**Recorded data**
• • • • • • •
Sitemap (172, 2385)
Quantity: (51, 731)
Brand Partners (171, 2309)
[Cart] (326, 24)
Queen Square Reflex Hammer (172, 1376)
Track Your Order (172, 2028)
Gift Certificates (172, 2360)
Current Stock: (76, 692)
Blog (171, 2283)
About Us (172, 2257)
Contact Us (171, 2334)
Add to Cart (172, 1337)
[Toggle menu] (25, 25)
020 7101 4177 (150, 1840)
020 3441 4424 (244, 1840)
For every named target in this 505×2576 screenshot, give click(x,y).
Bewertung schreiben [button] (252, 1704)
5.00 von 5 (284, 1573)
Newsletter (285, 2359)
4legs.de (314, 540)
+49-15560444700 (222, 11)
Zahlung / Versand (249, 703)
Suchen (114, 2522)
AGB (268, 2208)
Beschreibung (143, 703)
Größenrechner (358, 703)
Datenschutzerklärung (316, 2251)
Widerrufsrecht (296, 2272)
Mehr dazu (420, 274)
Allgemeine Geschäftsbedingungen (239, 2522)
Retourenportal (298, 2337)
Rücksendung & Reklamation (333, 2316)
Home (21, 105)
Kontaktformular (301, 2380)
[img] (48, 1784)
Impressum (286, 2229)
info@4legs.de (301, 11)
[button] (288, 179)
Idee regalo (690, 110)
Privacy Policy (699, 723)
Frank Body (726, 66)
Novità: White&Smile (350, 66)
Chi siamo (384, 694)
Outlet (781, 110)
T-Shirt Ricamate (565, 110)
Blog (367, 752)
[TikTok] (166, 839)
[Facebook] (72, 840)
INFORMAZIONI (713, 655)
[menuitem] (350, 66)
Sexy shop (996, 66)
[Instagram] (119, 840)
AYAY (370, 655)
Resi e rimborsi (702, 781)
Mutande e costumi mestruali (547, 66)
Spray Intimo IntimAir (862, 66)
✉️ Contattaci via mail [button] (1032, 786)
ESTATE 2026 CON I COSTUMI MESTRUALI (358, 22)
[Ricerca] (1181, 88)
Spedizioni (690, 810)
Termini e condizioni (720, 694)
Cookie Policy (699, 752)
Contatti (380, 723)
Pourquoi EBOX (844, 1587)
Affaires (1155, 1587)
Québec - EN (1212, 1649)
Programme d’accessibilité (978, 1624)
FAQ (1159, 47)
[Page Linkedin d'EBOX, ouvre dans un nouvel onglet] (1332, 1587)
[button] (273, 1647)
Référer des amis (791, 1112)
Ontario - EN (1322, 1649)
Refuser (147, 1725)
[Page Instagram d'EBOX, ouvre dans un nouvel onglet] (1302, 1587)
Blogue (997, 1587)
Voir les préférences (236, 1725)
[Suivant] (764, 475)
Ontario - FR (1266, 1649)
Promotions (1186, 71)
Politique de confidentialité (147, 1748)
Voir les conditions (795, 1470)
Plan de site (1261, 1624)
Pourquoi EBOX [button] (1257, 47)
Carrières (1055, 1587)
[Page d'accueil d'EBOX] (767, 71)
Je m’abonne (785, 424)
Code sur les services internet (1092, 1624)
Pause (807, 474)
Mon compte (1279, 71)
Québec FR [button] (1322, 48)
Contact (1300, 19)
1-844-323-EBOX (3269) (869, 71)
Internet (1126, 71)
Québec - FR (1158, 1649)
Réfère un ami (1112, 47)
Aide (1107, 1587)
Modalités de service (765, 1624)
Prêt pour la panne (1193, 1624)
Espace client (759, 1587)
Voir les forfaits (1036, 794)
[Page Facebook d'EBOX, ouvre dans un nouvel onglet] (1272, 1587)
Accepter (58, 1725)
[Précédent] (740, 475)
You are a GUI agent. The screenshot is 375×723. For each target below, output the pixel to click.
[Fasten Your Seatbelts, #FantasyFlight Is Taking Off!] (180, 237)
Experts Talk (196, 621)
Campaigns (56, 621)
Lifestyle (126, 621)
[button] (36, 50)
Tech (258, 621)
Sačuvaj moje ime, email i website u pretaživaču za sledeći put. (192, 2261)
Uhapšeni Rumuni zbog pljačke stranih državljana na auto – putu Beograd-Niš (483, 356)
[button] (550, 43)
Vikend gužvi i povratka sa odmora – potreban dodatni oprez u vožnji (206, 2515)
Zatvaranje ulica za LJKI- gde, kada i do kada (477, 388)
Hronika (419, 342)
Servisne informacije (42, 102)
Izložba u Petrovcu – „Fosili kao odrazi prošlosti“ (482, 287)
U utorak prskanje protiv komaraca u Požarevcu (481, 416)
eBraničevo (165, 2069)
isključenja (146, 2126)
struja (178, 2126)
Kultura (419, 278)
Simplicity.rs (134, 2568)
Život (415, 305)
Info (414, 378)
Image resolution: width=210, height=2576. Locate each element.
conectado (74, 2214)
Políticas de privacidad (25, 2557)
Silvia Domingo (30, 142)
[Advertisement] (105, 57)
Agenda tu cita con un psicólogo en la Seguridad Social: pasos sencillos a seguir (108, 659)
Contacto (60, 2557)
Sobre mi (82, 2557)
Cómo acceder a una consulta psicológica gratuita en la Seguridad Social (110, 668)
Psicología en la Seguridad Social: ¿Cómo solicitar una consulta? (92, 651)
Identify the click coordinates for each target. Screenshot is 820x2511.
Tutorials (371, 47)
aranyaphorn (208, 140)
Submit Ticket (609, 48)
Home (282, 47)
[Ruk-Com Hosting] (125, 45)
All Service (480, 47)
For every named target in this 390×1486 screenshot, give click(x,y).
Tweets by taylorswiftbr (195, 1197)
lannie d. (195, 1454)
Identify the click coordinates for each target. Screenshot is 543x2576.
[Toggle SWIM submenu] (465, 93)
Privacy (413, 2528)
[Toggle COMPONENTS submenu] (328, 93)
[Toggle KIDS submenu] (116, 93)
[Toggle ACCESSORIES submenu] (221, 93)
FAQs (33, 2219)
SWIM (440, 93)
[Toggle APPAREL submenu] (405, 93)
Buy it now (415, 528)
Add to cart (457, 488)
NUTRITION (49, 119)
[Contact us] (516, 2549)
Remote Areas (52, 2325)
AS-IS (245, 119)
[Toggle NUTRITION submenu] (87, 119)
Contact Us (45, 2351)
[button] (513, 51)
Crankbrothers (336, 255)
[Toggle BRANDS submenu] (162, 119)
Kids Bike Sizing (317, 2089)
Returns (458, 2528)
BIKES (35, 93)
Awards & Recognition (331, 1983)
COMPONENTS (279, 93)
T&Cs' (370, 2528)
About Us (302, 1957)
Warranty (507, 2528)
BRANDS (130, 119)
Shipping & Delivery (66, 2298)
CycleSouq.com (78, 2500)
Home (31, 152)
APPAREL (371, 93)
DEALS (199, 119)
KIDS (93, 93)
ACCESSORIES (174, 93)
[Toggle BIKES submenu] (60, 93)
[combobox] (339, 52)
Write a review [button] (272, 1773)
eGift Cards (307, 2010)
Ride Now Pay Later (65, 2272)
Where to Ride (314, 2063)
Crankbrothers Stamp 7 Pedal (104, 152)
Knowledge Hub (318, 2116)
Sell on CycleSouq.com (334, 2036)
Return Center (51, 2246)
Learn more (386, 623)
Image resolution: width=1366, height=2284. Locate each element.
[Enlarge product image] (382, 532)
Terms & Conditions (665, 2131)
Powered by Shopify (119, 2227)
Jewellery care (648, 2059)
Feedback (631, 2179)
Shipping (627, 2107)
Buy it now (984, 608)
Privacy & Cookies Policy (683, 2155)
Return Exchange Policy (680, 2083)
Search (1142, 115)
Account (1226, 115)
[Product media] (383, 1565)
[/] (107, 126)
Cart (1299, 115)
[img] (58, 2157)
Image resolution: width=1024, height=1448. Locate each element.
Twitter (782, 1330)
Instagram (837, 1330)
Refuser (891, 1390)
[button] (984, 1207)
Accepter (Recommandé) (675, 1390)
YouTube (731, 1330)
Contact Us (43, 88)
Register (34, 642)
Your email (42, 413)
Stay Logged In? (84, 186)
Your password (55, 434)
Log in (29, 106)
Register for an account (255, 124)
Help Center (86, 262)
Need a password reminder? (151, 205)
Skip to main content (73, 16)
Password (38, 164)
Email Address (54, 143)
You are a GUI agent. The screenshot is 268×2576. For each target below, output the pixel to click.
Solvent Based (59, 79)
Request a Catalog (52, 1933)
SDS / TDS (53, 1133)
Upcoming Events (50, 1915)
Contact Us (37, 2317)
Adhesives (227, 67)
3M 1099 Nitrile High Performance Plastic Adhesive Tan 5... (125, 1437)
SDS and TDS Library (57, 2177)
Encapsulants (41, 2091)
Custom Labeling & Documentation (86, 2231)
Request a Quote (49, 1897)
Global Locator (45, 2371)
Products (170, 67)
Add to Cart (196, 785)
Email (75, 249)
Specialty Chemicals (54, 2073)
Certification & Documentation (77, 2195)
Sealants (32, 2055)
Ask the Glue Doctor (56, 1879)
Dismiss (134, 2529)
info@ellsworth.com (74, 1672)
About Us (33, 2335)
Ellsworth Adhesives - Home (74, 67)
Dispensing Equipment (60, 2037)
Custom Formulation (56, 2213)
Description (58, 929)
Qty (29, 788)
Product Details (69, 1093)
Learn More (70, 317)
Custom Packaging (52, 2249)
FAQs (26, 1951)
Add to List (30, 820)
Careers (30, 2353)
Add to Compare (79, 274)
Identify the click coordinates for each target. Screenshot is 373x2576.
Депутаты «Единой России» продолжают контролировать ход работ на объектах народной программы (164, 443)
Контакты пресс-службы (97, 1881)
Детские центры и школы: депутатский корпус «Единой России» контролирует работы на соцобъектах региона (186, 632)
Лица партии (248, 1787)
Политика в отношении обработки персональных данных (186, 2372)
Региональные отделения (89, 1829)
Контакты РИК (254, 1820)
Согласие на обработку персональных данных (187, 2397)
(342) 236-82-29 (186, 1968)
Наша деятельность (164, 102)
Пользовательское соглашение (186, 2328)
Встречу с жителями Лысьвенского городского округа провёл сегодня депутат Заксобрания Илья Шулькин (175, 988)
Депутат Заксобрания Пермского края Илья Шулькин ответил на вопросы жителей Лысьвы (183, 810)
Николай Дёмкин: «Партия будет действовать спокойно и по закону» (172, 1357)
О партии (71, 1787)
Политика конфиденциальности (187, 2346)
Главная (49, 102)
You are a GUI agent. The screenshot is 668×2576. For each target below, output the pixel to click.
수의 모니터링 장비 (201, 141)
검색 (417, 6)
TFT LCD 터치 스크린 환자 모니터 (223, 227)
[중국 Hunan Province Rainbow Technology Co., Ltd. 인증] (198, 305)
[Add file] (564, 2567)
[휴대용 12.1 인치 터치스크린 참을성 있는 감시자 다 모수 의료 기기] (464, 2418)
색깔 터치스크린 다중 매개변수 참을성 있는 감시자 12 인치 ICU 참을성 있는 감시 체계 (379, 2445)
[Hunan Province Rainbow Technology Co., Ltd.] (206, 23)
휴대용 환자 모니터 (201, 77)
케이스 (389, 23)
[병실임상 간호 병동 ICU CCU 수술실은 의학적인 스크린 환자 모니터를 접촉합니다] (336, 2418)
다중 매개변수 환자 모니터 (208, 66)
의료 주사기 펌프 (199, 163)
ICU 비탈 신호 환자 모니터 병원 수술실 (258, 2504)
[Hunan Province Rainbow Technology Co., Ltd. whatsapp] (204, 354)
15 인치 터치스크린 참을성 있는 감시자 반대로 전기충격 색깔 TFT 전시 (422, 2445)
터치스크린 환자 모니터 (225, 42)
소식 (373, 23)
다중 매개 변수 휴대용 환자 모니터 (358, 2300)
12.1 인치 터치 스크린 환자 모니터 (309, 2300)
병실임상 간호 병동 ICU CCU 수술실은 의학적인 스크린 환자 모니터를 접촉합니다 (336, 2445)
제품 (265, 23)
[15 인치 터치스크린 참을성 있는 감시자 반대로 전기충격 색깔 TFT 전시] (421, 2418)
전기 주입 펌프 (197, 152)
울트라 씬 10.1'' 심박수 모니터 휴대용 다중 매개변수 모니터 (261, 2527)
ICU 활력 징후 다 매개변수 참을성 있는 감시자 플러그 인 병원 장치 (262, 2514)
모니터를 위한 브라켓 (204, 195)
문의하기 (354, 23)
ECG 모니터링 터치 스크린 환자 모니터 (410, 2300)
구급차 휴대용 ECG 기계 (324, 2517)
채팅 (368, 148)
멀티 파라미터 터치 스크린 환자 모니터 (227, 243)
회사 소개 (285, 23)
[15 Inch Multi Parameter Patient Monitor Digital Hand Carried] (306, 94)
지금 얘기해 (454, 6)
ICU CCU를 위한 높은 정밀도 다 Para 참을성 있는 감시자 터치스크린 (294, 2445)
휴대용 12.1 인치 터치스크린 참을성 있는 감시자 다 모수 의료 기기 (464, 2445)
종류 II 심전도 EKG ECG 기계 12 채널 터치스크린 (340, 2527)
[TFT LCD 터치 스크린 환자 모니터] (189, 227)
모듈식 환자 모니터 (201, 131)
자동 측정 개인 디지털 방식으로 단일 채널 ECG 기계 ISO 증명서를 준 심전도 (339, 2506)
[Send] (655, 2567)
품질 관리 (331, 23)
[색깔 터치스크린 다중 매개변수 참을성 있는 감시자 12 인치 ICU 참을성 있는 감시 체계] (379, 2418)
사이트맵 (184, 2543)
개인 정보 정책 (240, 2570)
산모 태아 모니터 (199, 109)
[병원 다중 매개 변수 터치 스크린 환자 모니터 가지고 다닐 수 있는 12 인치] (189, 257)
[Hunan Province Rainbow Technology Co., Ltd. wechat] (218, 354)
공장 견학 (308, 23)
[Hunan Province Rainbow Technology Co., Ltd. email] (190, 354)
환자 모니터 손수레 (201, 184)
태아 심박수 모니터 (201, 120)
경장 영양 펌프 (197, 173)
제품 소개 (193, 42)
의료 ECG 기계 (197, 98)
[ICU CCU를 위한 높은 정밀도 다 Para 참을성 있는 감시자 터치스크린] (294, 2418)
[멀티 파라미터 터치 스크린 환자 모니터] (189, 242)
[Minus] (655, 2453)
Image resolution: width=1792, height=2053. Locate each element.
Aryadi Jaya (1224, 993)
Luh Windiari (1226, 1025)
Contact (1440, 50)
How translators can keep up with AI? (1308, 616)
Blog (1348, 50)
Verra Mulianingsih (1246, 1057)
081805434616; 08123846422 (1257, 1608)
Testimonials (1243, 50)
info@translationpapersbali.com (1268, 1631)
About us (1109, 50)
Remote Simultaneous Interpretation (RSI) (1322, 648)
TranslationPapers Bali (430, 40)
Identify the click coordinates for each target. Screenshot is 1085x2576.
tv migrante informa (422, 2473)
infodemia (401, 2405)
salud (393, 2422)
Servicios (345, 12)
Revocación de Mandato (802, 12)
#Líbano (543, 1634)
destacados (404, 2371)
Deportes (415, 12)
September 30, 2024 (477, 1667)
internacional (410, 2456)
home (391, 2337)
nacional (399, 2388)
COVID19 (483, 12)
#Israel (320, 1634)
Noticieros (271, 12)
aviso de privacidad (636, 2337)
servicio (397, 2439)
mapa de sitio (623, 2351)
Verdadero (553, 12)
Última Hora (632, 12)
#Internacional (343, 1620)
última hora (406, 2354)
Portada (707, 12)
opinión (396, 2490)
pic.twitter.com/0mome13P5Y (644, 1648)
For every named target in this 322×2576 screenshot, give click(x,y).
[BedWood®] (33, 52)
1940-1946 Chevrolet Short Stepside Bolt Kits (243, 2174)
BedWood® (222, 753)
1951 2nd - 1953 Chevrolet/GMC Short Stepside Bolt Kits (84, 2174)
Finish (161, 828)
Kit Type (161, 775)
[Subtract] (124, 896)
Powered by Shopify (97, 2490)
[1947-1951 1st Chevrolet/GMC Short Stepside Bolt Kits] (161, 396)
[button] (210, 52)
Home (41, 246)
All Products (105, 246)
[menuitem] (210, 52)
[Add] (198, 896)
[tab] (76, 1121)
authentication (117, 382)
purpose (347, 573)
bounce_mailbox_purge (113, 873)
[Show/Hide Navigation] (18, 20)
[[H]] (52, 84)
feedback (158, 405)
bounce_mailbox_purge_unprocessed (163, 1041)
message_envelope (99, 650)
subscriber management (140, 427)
• • • • • • •
**TASK BRIEF**
Transcribe the records above exactly, beginning at the line that contains "Детские центры и" and ending with the line that contains "수의 모니터링 장비 (201, 141)", both included, and nothing else.

**WRITTEN ANSWER**
Детские центры и школы: депутатский корпус «Единой России» контролирует работы на соцобъектах региона (186, 632)
Лица партии (248, 1787)
Политика в отношении обработки персональных данных (186, 2372)
Региональные отделения (89, 1829)
Контакты РИК (254, 1820)
Согласие на обработку персональных данных (187, 2397)
(342) 236-82-29 (186, 1968)
Наша деятельность (164, 102)
Пользовательское соглашение (186, 2328)
Встречу с жителями Лысьвенского городского округа провёл сегодня депутат Заксобрания Илья Шулькин (175, 988)
Депутат Заксобрания Пермского края Илья Шулькин ответил на вопросы жителей Лысьвы (183, 810)
Николай Дёмкин: «Партия будет действовать спокойно и по закону» (172, 1357)
О партии (71, 1787)
Политика конфиденциальности (187, 2346)
Главная (49, 102)
You are a GUI agent. The screenshot is 668×2576. For each target below, output the pixel to click.
수의 모니터링 장비 (201, 141)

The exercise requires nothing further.